WHAT TO DO:
In the article on the Toronto Blessing, what were John and Carol Arnott before the outpouring began?

TEXT EXCERPT:
3 Keys to Sustaining Revival 20 Years After the Toronto Blessing

Larry Sparks
Larry Sparks

This week marks the 20th anniversary of the Toronto Blessing, a powerful renewal of the Holy Spirit that has significantly impacted the world and is producing sustained spiritual fruit to this very day. So what’s the secret? Is it possible for revival to go beyond a few years, a season or even a single generation and be carried into the future with increased momentum? Toronto reveals that yes, such a reality is truly possible.

I love reading stories of revival because they show me how available it is. Toronto is a perfect example of this. For the most in-depth and personal accounts on the birth of this powerful outpouring, I encourage you to read The Father’s Blessing by John Arnott and There Is More by Randy Clark. Reading it in their own words, you will see that God was not responding to the cries of spiritual supermen but hungry hearts desperate to experience a “new normal.”

What Was So Special About Toronto?

John Arnott puts it this way in his book: “Many people have asked me what led to this outpouring of the Father’s blessing. They want to know, Why Toronto? Why us? That’s something I’d like to know, too.”

Before the Toronto Blessing, John and Carol Arnott were burned-out pastors, desperate for a fresh touch from God. They had gone as far as they could in their own strength. The majority of their ministry emphasis focused on dealing with demons, overcoming the darkness and fighting the devil, “instead of receiving more of the Holy Spirit’s presence and power as a main emphasis.”

This approach is prevalent in many Spirit-filled churches today, where instead of focusing more on Jesus and embracing the move of the Holy Spirit, we seem to always be dealing with the devil or fighting some demon—as if we are fighting to achieve victory. The truth is that we fight from a place of received victory. Embracing this perspective shifts everything and is one of the transformative truths that have emerged out of the Toronto Blessing.

RECORDS:

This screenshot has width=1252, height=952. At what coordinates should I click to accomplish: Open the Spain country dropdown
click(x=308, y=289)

---

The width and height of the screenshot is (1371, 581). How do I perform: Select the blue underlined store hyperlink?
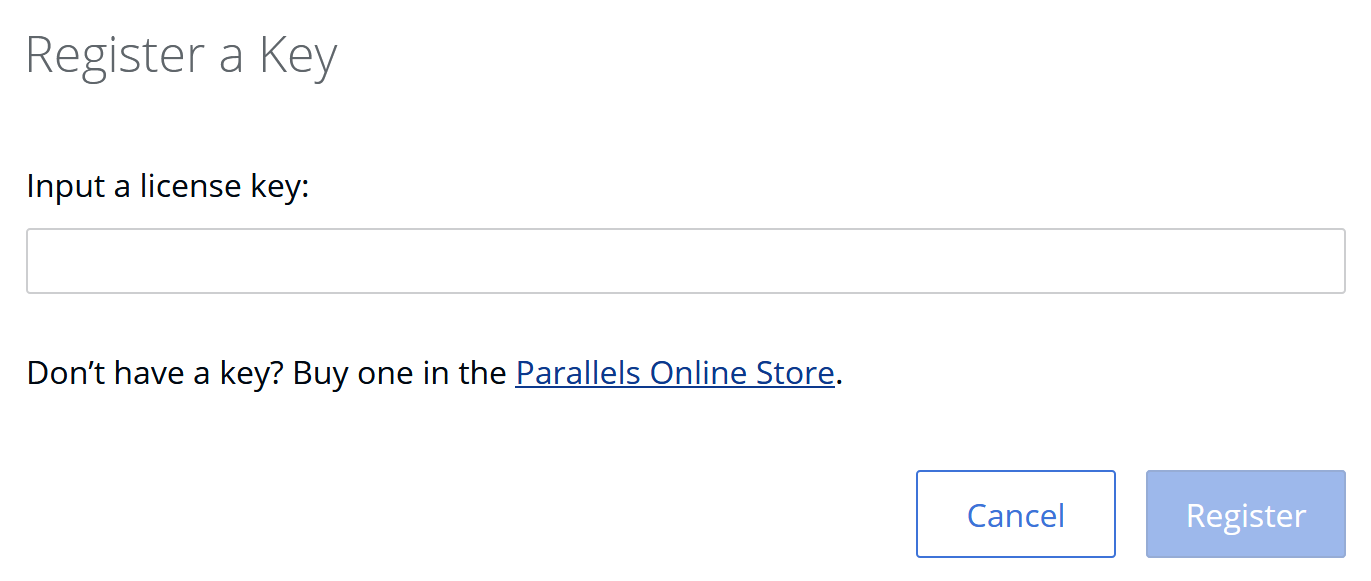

OUTPUT FOR THIS EXERCISE:
Burned-out pastors, desperate for a fresh touch from God.